BASF provided details about their current development of GE rice to the USA Rice Federation (USA Rice) last week during the commodity group's annual business meeting in Dallas.
Federation members "were skeptical not so much about the technology, but about looking at our experience with Liberty Link and not wanting to have a repeat of the market
disruption," said Bob Cummings, senior vice president of USA Rice.
The group was "adamant" that the German-based chemical company, obtain regulatory approval and consumer acceptance of any GE rice prior to commercialization, he added.

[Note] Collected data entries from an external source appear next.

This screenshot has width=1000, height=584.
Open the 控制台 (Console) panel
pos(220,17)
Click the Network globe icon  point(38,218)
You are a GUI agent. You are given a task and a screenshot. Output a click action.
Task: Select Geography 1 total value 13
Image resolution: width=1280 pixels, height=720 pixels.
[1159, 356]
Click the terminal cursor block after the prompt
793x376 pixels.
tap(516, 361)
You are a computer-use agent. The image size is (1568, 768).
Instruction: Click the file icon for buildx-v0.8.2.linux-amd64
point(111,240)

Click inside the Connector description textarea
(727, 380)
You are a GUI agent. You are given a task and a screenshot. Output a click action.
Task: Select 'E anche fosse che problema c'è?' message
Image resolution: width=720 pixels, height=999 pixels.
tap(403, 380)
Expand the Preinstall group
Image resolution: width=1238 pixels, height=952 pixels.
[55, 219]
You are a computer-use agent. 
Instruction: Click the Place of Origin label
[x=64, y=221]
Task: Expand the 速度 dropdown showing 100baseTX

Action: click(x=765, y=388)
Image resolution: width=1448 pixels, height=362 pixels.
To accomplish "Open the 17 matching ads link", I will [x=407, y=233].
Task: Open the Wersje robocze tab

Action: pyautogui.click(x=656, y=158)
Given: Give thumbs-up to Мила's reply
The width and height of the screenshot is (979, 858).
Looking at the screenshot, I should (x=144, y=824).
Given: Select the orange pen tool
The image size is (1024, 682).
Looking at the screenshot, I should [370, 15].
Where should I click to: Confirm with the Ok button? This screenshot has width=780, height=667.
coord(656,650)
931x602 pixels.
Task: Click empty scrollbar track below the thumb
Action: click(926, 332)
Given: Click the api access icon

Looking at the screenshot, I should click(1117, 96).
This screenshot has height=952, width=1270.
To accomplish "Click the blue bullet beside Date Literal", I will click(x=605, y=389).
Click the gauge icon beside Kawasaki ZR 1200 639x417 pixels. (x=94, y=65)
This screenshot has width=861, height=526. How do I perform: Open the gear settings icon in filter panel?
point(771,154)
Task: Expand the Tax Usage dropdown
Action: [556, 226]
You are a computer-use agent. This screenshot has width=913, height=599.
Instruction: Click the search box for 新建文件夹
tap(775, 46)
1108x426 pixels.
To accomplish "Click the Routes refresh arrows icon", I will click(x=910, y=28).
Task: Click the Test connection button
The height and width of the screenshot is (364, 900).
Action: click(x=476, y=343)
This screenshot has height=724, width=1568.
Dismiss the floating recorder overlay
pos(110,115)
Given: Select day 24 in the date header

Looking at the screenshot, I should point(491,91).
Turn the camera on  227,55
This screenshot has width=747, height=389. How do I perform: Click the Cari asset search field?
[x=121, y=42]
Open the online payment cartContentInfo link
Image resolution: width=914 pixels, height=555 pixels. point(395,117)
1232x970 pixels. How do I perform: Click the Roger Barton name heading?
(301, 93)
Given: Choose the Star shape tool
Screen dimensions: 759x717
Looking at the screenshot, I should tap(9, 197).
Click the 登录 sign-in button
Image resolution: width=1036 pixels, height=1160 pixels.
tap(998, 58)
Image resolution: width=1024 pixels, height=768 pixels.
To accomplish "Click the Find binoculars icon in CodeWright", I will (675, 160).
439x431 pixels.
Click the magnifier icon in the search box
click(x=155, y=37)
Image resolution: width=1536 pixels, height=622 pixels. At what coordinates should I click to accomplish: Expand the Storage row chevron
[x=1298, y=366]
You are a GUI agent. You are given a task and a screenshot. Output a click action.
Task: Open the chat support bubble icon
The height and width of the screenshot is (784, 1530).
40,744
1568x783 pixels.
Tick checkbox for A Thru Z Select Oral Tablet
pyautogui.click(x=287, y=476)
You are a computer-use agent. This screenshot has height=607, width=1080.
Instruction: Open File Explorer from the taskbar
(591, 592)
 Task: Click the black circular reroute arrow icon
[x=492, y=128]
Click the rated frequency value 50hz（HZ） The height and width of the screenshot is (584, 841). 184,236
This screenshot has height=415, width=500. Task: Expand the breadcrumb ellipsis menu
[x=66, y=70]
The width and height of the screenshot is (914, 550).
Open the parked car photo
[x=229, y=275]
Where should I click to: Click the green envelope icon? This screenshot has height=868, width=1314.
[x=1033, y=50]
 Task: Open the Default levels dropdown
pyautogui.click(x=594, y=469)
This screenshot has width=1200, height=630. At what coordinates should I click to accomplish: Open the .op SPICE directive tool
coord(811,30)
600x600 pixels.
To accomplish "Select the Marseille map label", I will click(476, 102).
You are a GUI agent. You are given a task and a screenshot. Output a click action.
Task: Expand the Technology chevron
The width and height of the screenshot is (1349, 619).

The meeting came less than two weeks after Bayer reached a $750 million out-of-court settlement agreement with attorneys representing about 11,000 rice growers who saw the value of their crops plunge after trace amounts of Liberty Link 601 were found in the U.S. long-grain rice supply.
Bayer is partnering with BASF on the latest GE rice project, which aims to develop and commercialize hybrid rice seeds with traits enabling yield increases of at least 10 percent over conventional hybrids.